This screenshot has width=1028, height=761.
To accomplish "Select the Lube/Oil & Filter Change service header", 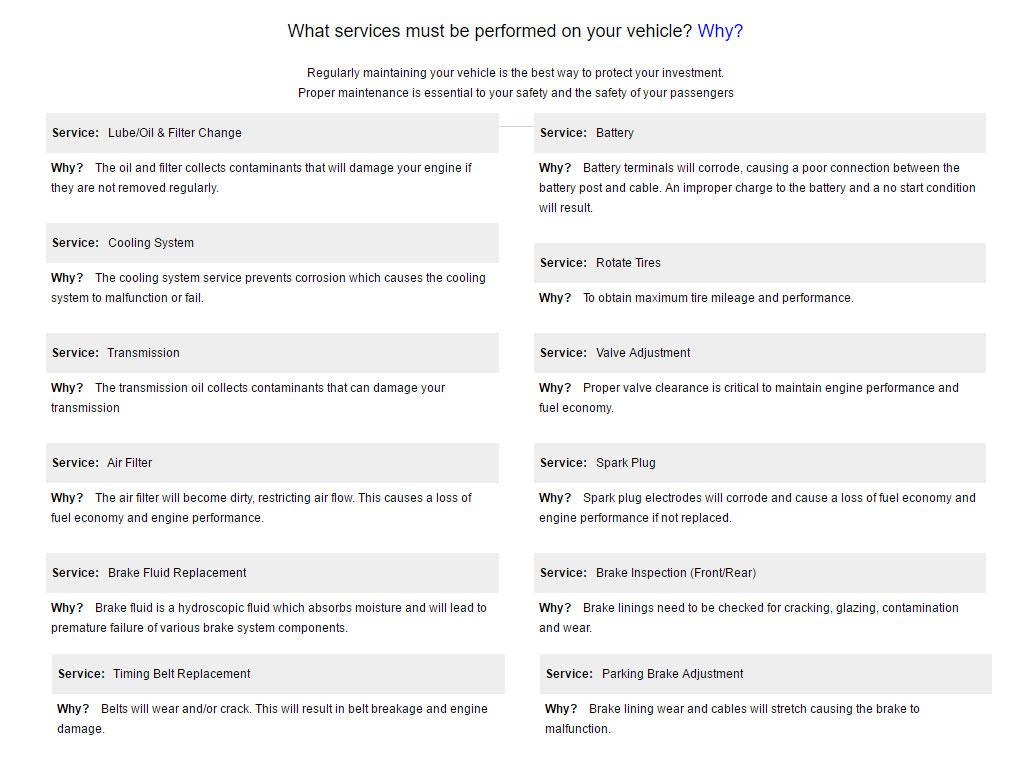I will point(272,133).
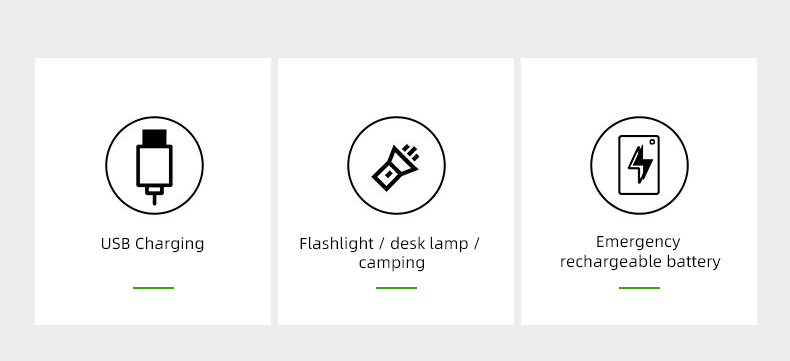Click the "Flashlight / desk lamp /" text

(389, 244)
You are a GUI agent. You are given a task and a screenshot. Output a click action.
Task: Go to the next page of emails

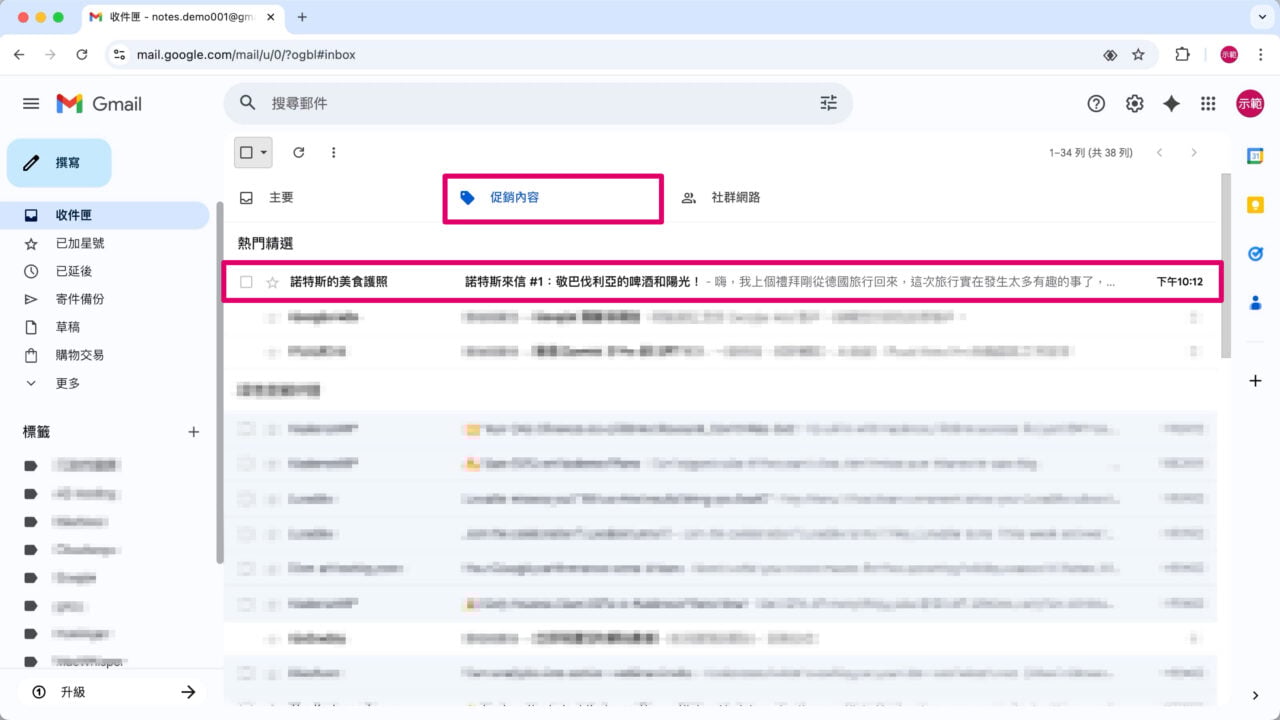click(x=1195, y=152)
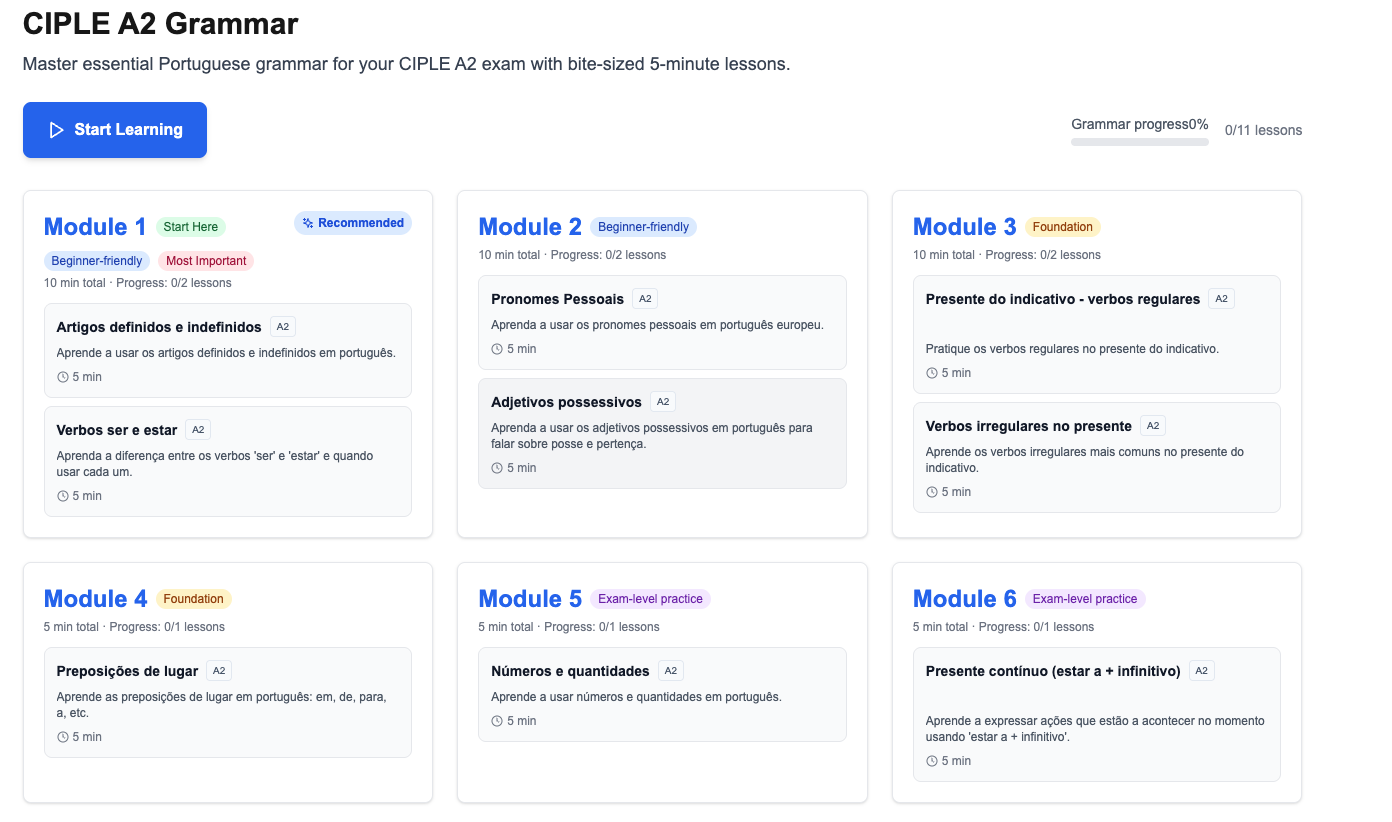This screenshot has height=822, width=1392.
Task: Click the clock icon under Preposições de lugar
Action: 63,737
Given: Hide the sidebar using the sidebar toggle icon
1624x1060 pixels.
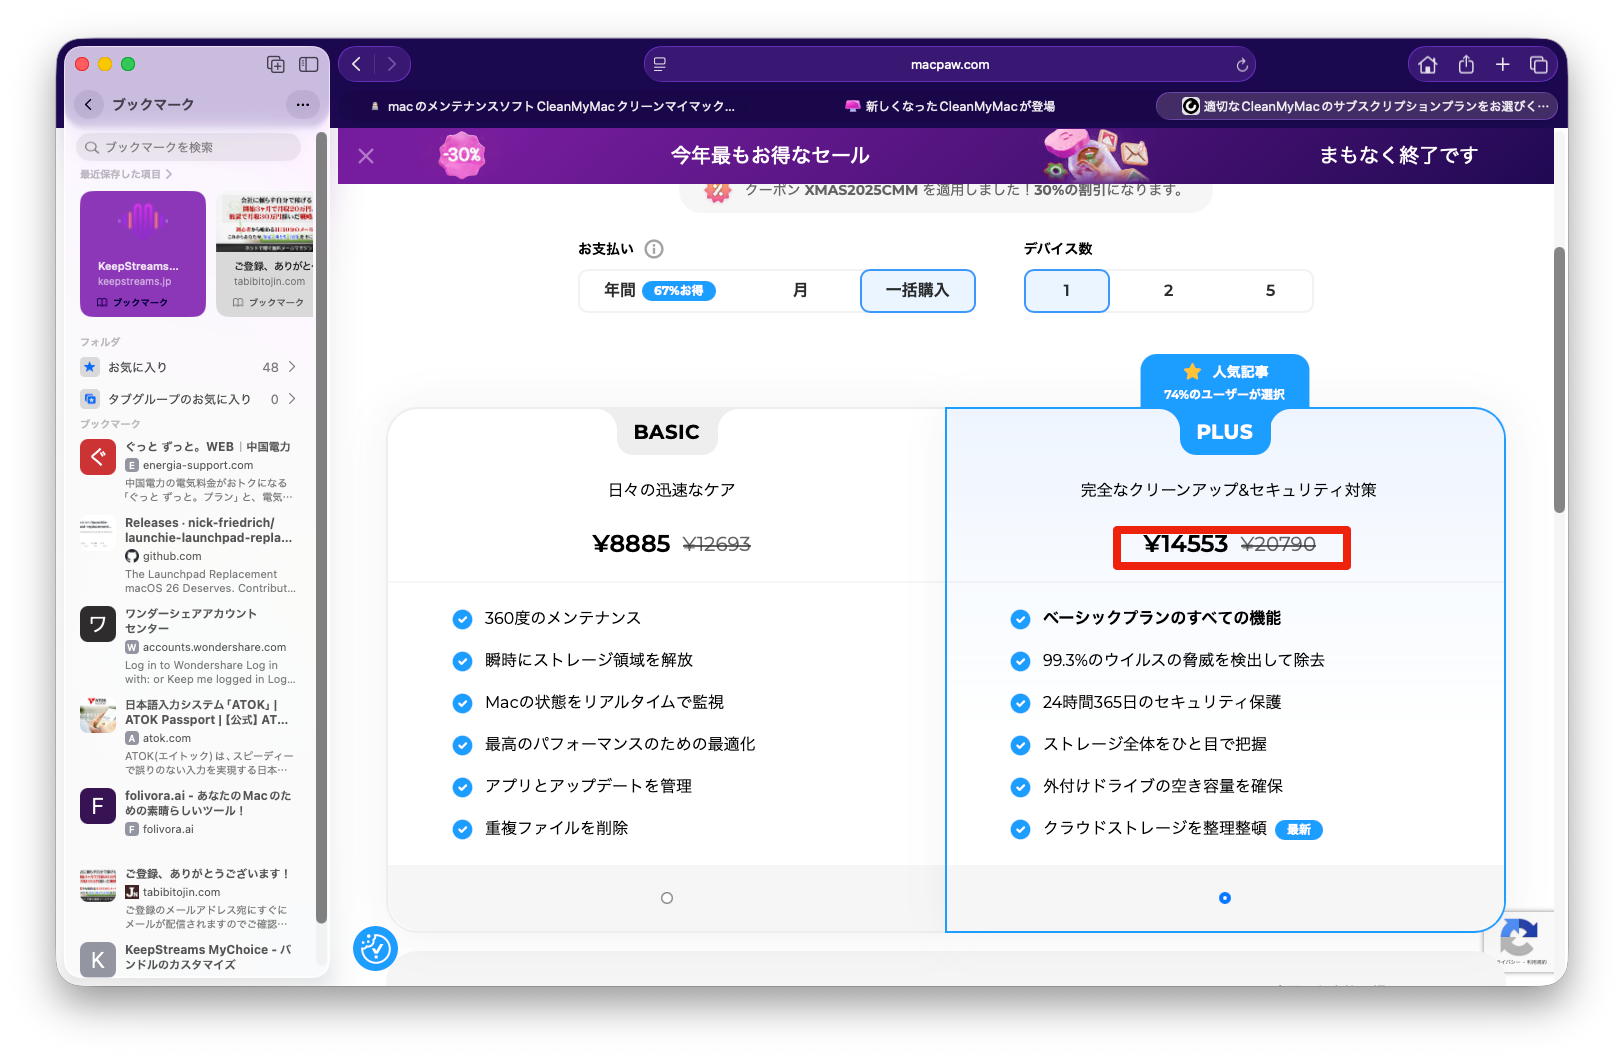Looking at the screenshot, I should click(309, 64).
+ + +
(Activity): Reproduce, unchanged, each line between the one with "Given: Hide the" and the last line of the material, both included; the pictures do not go in.

(Task answer):
Given: Hide the sidebar using the sidebar toggle icon
1624x1060 pixels.
Looking at the screenshot, I should click(309, 64).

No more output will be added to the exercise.